:: Excerpt provided ::
######

CUDA Driver API :: CUDA Toolkit Documentation

4.15. Execution Control

This section describes the execution control functions of the low-level CUDA driver application programming interface.

Functions

CUresult cuFuncGetAttribute ( int* pi, CUfunction_attribute attrib, CUfunction hfunc ): Returns information about a function.
CUresult cuFuncSetCacheConfig ( CUfunction hfunc, CUfunc_cache config ): Sets the preferred cache configuration for a device function.
CUresult cuFuncSetSharedMemConfig ( CUfunction hfunc, CUsharedconfig config ): Sets the shared memory configuration for a device function.
CUresult cuLaunchKernel ( CUfunction f, unsigned int gridDimX, unsigned int gridDimY, unsigned int gridDimZ, unsigned int blockDimX, unsigned int blockDimY, unsigned int blockDimZ, unsigned int sharedMemBytes, CUstream hStream, void** kernelParams, void** extra ): Launches a CUDA function.

Functions

CUresult cuFuncGetAttribute ( int* pi, CUfunction_attribute attrib, CUfunction hfunc )

Returns information about a function.

Parameters

pi: - Returned attribute value
attrib: - Attribute requested
hfunc: - Function to query attribute of

Returns

CUDA_SUCCESS, CUDA_ERROR_DEINITIALIZED, CUDA_ERROR_NOT_INITIALIZED, CUDA_ERROR_INVALID_CONTEXT, CUDA_ERROR_INVALID_HANDLE, CUDA_ERROR_INVALID_VALUE

Description

Returns in *pi the integer value of the attribute attrib on the kernel given by hfunc. The supported attributes are:

CU_FUNC_ATTRIBUTE_MAX_THREADS_PER_BLOCK: The maximum number of threads per block, beyond which a launch of the function would fail. This number depends on both the function and the device on which the function is currently loaded.
CU_FUNC_ATTRIBUTE_SHARED_SIZE_BYTES: The size in bytes of statically-allocated shared memory per block required by this function. This does not include dynamically-allocated shared memory requested by the user at runtime.
CU_FUNC_ATTRIBUTE_CONST_SIZE_BYTES: The size in bytes of user-allocated constant memory required by this function.
CU_FUNC_ATTRIBUTE_LOCAL_SIZE_BYTES: The size in bytes of local memory used by each thread of this function.
CU_FUNC_ATTRIBUTE_NUM_REGS: The number of registers used by each thread of this function.
CU_FUNC_ATTRIBUTE_PTX_VERSION: The PTX virtual architecture version for which the function was compiled. This value is the major PTX version * 10 + the minor PTX version, so a PTX version 1.3 function would return the value 13. Note that this may return the undefined value of 0 for cubins compiled prior to CUDA 3.0.

######

:: Supplied material ::
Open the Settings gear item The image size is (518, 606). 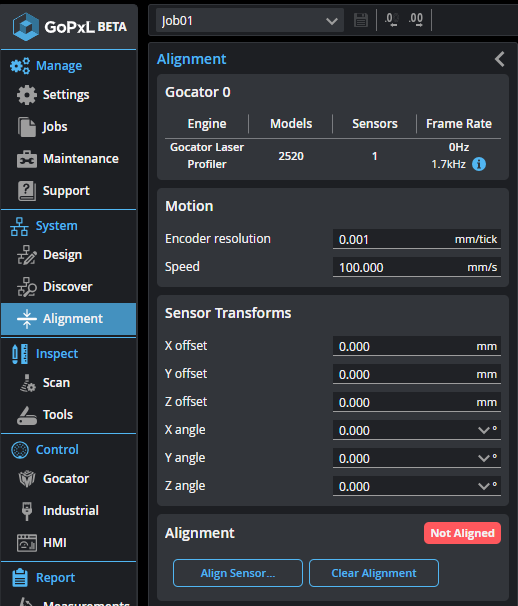tap(53, 95)
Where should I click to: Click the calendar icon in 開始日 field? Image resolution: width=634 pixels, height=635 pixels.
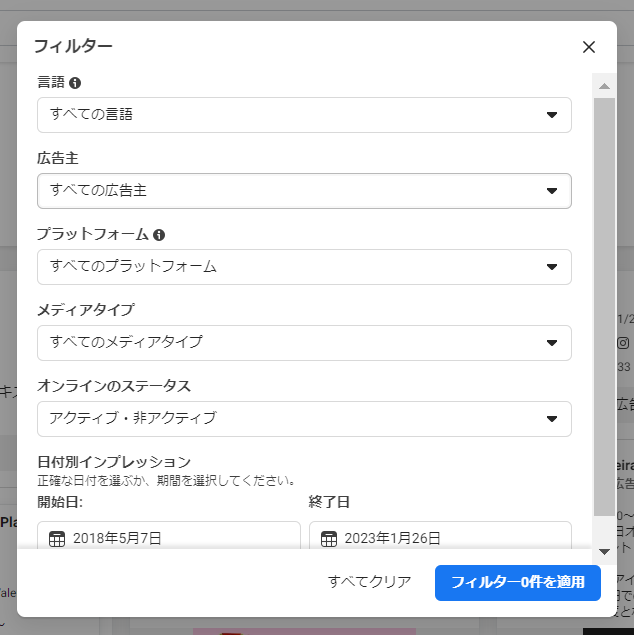(x=57, y=538)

######

:: To do ::
A. In the CUDA Driver API excerpt, what value would CU_FUNC_ATTRIBUTE_PTX_VERSION return for a function compiled for PTX version 1.3?
B. Extend the CUDA Driver API excerpt, picking up after its final sentence.
The lines have nothing to do with the CUDA Driver API excerpt.

:: Written answers ::
A. 13

B.
CU_FUNC_ATTRIBUTE_BINARY_VERSION: The binary architecture version for which the function was compiled. This value is the major binary version * 10 + the minor binary version, so a binary version 1.3 function would return the value 13. Note that this will return a value of 10 for legacy cubins that do not have a properly-encoded binary architecture version.
CU_FUNC_CACHE_MODE_CA: The attribute to indicate whether the function has been compiled with user specified option "-Xptxas --dlcm=ca" set .

Note:

Note that this function may also return error codes from previous, asynchronous launches.

CUresult cuFuncSetCacheConfig ( CUfunction hfunc, CUfunc_cache config )

Sets the preferred cache configuration for a device function.

Parameters

hfunc: - Kernel to configure cache for
config: - Requested cache configuration

Returns

CUDA_SUCCESS, CUDA_ERROR_INVALID_VALUE, CUDA_ERROR_DEINITIALIZED, CUDA_ERROR_NOT_INITIALIZED, CUDA_ERROR_INVALID_CONTEXT

Description

On devices where the L1 cache and shared memory use the same hardware resources, this sets through config the preferred cache configuration for the device function hfunc. This is only a preference. The driver will use the requested configuration if possible, but it is free to choose a different configuration if required to execute hfunc. Any context-wide preference set via cuCtxSetCacheConfig() will be overridden by this per-function setting unless the per-function setting is CU_FUNC_CACHE_PREFER_NONE. In that case, the current context-wide setting will be used.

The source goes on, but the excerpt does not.